# Dark Music



## Enthusiast (Mar 5, 2016)

I hope this hasn't been done before - I tried searching.

Some of us will be a little tired of the word "dark" being used to describe all atonal music. Tired because we know that it is the wrong word. But we can probably agree that there is darkness in music. Casual listening on the radio (BBC Radio 3) this morning led to my hearing a piece by Dowland being described as dark (accurately, I think) and then "Total Eclipse" from Handel's Samson ... obviously darkness is its literal subject. And I also heard Rachmaninov's "The Rock" and thought that it was really dark. For a while I became a little convinced that darkness was a speciality (not the only one) of Romantic music. Much of the alleged darkness of the avant garde is probably a matter of obscurity rather than the painting of dark pictures in sound. *But, anyway, what pieces do you think of as particularly dark? And which dark pieces do you love? *


----------



## Jacck (Dec 24, 2017)

I would not describe the avant-garde music as dark. Dark music tries to depict dark emotions, or dark feelings such a depression, anxiety, hopelessness, anger, hate etc. Much of avant-garde music does not seem to depict anything meaningful to me. I perceive it as a collection of random sounds. But not all of it, some of it I can relate to.
Dark music?
Mussorgsky - Night On Bald Mountain
Scriabin - a lot of his music, but mainly some sonatas and the Mysterium
Penderecki - a lot of his music
Liszt - some of his music
Shostakovich - the grotesque, the dark, the absurd, the stalinist carnival
Mahler - darkness combined with self-pity
Crumb - Black Angels
etc


----------



## Frank Freaking Sinatra (Dec 6, 2018)

:tiphat: to @donnybrook (who?) for providing this in KenOC's thread - https://www.talkclassical.com/59189-moody-day.html?highlight=a+moody+day






This link leads to "The 50 Darkest Pieces of Classical Music" -






I would also add these because nothing is "darker" than "black" -

"Black is Black" - Los Bravos






"Paint It Black" - The Rolling Stones






and as long as we're riding that "black" riff hard and fast might as well add this -

"Say It Loud, I'm Black and I'm Proud" - James Brown


----------



## Frank Freaking Sinatra (Dec 6, 2018)

And if you're still hung up anything that is "dark" or relates to "darkness" knock yourself out with this list of 106 songs that have "dark" in the title -

https://www.ranker.com/list/the-best-songs-with-dark-in-the-title/ranker-music

And yes I do know that not one of them is "classical" but almost all of them are "classics" which is close enough when you come to think of it...


----------



## Manxfeeder (Oct 19, 2010)

Frank Freaking Sinatra said:


> And yes I do know that not one of them is "classical" but almost all of them are "classics" which is close enough when you come to think of it...
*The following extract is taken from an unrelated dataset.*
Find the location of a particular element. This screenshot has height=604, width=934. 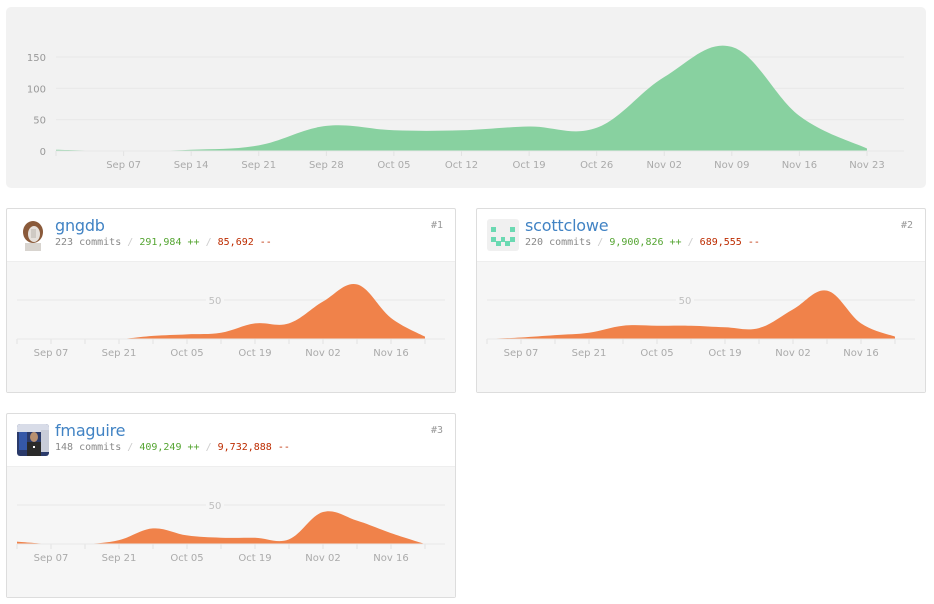

deletions-count: 689,555 -- is located at coordinates (730, 242).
Welcome back, Mr. Freaking!


----------



## Larkenfield (Jun 5, 2017)

Here's a "cheery" little melodrama by...


----------



## Manxfeeder (Oct 19, 2010)

Larkenfield said:


> Here's a "cheery" little melodrama by...


Yep. A real whodunit.


----------



## MarkW (Feb 16, 2015)

Schubert: Erlkoenig

Not necessarily darkm but like looking through a warped mirror:
Mozart: c minor Serenade
Mahler: Landler from Ninth Symphony

Then there's any music composed by beings made of dark matter.


----------



## drmdjones (Dec 25, 2018)

I am interested in what you all think it is about the music that gives the impression of darkness. Some contributing factors, imo, are pitch level (low is dark), timbre (lacking high overtones), minor tonalities, and slow tempos.


----------



## Steerpike (Dec 29, 2018)

'Dark' to me relates to mood and meaning.
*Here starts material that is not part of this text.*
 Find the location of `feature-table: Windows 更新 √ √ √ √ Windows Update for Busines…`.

I always think of Sibelius 4th symphony as dark. Also the 4th and 6th symphonies by Vaughan Williams, and arguably the three 'fate' symphonies (4-6) by Tchaikovsky.


----------



## drmdjones (Dec 25, 2018)

Okay. So, I restate my question; what about the music creates this mood and meaning?


----------



## science (Oct 14, 2010)

A few favorites: 

Britten: War Requiem, op. 66
Górecki: Symphony #3 "Symphony of Sorrowful Songs," op. 36 
Hartmann: Concerto funèbre 
Kilar: Angelus
Kodály: Psalmus Hungaricus, op. 13 
Pettersson: Symphony #7 
Shostakovich: Viola Sonata, op. 147 
Vaughan Williams: Symphony #4 in F minor

IMO, every single one of these works needs more support on the TC project....


----------



## zelenka (Feb 8, 2018)

Shostakovich string quart no. 8


----------



## DeepR (Apr 13, 2012)

Scriabin's last preludes Op. 74 No. 2 & 5 have a great sense of impending doom.









In general though you can't say his late music is very dark; it's all kinds of shades between light and dark, sometimes in fact uplifting, shimmering and burning with fiery passion.


----------



## millionrainbows (Jun 23, 2012)

Shostakovich Symphony No. 8. Need I say more? Almost unbearable in its relentless darkness and anguish.


----------